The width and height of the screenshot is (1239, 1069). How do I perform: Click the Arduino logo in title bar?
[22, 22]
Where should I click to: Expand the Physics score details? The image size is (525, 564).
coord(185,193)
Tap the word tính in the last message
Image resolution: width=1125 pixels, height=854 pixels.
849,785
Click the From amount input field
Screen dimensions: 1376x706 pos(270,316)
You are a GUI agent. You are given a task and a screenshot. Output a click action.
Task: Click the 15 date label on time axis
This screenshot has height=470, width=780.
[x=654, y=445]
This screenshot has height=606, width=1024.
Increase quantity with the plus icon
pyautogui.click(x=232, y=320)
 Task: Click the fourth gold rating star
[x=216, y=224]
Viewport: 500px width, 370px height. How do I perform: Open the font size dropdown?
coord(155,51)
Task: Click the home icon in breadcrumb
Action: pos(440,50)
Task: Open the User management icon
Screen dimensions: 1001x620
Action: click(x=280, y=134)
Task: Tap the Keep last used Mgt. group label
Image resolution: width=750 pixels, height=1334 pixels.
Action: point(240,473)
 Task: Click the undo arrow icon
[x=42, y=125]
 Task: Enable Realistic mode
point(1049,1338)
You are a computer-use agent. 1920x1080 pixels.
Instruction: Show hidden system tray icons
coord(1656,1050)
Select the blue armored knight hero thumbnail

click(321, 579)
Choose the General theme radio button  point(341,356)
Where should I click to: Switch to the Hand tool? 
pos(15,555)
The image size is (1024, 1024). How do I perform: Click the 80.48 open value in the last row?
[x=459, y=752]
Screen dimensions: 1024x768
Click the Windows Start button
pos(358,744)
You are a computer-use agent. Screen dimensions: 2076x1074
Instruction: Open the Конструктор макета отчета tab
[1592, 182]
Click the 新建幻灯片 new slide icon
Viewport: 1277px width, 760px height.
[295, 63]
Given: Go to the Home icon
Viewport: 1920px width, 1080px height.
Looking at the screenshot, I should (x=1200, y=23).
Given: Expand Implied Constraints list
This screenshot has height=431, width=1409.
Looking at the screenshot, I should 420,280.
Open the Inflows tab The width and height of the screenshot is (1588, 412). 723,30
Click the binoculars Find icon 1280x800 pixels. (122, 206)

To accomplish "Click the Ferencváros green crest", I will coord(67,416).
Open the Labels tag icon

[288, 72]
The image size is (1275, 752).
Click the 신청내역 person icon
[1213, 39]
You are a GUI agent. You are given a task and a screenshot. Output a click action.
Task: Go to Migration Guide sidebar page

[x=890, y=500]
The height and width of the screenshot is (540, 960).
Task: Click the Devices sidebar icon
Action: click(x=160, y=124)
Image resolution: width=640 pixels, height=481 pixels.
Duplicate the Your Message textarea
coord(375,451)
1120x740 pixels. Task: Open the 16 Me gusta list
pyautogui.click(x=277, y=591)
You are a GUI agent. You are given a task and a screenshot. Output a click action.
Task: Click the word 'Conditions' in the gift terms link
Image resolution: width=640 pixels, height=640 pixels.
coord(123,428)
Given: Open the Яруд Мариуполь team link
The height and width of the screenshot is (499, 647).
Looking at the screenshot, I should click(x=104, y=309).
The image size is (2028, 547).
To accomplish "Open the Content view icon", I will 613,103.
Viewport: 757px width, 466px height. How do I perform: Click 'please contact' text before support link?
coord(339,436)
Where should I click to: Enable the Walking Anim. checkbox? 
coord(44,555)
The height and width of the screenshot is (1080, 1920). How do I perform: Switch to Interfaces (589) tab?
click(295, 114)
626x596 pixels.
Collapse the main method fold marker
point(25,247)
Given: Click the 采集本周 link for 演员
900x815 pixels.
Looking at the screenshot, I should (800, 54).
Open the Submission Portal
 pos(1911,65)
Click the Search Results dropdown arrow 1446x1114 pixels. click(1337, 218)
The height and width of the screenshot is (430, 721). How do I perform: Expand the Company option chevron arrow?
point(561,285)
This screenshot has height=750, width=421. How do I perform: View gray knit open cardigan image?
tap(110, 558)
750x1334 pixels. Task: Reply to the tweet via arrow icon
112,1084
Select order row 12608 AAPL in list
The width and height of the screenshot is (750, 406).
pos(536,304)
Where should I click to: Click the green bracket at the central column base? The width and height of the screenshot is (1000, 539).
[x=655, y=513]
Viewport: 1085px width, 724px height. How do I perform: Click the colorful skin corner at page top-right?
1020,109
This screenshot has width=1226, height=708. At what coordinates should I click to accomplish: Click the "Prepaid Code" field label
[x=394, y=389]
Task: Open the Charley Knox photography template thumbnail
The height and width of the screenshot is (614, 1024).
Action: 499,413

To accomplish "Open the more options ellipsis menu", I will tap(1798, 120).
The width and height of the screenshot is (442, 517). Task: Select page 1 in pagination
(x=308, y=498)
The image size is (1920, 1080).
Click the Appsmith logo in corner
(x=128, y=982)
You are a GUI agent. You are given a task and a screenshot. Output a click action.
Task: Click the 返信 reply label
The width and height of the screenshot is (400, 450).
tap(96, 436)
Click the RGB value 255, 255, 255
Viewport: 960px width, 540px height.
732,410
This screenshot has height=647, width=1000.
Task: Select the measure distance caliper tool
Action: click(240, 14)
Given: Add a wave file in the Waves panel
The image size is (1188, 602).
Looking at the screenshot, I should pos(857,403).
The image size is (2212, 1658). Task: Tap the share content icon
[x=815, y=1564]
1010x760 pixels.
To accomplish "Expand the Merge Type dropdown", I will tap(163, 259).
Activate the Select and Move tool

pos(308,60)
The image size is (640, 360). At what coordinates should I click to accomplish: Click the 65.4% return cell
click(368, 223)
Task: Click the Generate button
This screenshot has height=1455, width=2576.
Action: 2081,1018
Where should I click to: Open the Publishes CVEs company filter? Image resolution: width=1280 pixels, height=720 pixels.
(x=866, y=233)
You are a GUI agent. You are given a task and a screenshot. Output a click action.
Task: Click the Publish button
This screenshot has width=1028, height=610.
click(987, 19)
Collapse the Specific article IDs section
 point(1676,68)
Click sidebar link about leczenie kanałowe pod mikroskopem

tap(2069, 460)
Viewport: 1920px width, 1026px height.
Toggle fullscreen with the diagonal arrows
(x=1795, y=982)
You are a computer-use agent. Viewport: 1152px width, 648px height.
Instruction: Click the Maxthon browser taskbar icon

▶ WORK TO BE COMPLETED:
Report each line from the rows above that contains the word "Collapse". Case counts.

▶ CORRECT ANSWER:
Collapse the main method fold marker
Collapse the Specific article IDs section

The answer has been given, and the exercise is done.